The findings of a study by Alterity Therapeutics (ATH) have officially been published, demonstrating the company’s ATH434 drug candidate is “neuroprotective” and improves motor function.

Based in Melbourne and San Fransisco, the biotechnology company is dedicated to developing treatments for neurodegenerative conditions.

Its ATH434 candidate is reportedly the first in a new generation of small-molecule drugs designed to inhibit the accumulation and aggregation of pathological proteins implicated in neurodegeneration.

The preclinical study of the drug was performed at the Laboratory of Translational Neurodegeneration Research at the Medical University of Innsbruck in Austria, under the direction of Professor Nadia Stefanova.
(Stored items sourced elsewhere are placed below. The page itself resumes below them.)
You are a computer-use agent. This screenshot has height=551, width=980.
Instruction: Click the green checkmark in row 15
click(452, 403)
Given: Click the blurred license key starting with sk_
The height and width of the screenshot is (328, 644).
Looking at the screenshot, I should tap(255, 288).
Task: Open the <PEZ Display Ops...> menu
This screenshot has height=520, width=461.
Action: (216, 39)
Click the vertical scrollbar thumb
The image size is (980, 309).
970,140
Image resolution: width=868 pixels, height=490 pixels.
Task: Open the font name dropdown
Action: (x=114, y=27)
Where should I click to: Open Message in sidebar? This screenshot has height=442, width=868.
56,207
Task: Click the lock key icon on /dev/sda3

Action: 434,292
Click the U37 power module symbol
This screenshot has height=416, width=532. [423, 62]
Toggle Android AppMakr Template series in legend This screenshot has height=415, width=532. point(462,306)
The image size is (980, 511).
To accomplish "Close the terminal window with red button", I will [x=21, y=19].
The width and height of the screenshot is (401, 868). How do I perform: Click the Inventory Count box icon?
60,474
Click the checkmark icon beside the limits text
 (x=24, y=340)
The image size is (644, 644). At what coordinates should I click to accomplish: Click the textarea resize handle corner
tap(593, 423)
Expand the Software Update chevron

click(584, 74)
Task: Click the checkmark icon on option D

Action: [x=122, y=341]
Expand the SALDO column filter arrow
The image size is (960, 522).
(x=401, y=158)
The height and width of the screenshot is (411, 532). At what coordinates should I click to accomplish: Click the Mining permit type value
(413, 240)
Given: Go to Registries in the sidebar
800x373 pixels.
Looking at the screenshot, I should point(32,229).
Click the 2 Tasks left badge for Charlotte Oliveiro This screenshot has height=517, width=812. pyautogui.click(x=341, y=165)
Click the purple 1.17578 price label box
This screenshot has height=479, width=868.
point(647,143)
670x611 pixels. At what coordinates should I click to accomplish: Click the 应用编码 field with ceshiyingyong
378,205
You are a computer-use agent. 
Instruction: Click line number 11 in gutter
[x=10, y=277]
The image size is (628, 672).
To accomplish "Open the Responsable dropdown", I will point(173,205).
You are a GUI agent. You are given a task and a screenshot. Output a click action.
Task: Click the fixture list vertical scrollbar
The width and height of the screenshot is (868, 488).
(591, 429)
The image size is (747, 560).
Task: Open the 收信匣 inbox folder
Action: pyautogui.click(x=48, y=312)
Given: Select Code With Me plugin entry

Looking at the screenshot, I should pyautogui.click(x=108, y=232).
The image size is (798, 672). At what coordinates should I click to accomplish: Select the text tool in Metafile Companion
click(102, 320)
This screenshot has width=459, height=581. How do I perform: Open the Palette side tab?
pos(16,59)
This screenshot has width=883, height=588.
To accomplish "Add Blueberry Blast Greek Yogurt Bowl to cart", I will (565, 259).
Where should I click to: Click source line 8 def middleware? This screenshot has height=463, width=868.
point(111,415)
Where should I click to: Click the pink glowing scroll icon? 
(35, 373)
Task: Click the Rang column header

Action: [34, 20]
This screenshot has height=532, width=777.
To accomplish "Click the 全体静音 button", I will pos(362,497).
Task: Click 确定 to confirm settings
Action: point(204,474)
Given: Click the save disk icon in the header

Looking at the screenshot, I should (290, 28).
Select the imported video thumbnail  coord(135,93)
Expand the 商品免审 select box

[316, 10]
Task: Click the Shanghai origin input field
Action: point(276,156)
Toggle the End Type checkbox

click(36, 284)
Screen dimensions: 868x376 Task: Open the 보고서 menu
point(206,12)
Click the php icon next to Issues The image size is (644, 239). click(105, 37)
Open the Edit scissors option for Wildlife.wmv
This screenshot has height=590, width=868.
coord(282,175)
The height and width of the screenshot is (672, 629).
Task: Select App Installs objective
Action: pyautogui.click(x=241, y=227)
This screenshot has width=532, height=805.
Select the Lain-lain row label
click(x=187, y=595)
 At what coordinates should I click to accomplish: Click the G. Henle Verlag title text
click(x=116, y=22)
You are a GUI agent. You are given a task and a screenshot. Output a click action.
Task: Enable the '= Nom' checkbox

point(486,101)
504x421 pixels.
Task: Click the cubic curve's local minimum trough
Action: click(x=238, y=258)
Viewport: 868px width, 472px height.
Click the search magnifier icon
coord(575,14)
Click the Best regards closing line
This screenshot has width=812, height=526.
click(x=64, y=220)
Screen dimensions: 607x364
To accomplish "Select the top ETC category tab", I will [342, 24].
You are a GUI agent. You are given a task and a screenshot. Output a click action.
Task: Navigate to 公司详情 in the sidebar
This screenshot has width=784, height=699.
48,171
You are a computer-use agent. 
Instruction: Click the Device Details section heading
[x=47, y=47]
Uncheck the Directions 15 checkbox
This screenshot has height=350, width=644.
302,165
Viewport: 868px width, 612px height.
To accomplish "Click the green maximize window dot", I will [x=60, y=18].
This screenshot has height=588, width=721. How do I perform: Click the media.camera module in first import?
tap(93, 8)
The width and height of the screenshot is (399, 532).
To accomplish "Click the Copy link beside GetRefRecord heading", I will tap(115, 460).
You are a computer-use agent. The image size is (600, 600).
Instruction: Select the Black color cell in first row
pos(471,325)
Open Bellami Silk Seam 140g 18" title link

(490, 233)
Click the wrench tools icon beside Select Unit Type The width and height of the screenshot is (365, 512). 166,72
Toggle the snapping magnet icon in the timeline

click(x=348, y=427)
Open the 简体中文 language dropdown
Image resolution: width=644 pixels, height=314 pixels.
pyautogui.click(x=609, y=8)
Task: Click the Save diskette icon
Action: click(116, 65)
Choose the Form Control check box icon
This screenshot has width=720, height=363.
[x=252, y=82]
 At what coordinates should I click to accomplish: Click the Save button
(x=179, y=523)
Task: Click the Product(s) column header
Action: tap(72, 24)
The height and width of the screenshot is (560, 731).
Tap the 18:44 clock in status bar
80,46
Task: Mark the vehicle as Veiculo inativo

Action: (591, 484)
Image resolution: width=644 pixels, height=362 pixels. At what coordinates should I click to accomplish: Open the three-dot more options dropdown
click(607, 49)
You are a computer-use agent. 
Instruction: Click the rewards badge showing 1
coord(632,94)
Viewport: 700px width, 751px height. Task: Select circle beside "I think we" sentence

The findings, published by Movement Disorders — the official journal of the International Parkinson and Movement Disorder Society — showed treatment using ATH434 was both neuroprotective and improved motor function.

Specifically, the drug was demonstrated to reduce a-synuclein-related neurodegeneration in a widely accepted murine model of Multiple System Atrophy (MSA).

ATH said the results independently confirmed and extended previous findings from another academic laboratory, both in the same MSA model and in animal models of Parkinson’s disease.

Importantly, the study also revealed for the first time that ATH343 preserved neurons in the stratium — a region of the brain known to be affected in patients with MSA.

Alterity Therapeutics CEO David Stamler said publication of the results was exactly what the company was hoping to see as it advanced to clinical trials in MSA.

“By targeting a-synuclein and excess brain iron in MSA, we believe that ATH343 can treat the underlying cause of this devastating disease, which has no approved therapy,” he said.

“We remain on track to initiate our phase two clinical trial of ATH343 in patients with MSA by the end of the calendar year.”

The full publication is available online via Movement Disorders‘ online journal.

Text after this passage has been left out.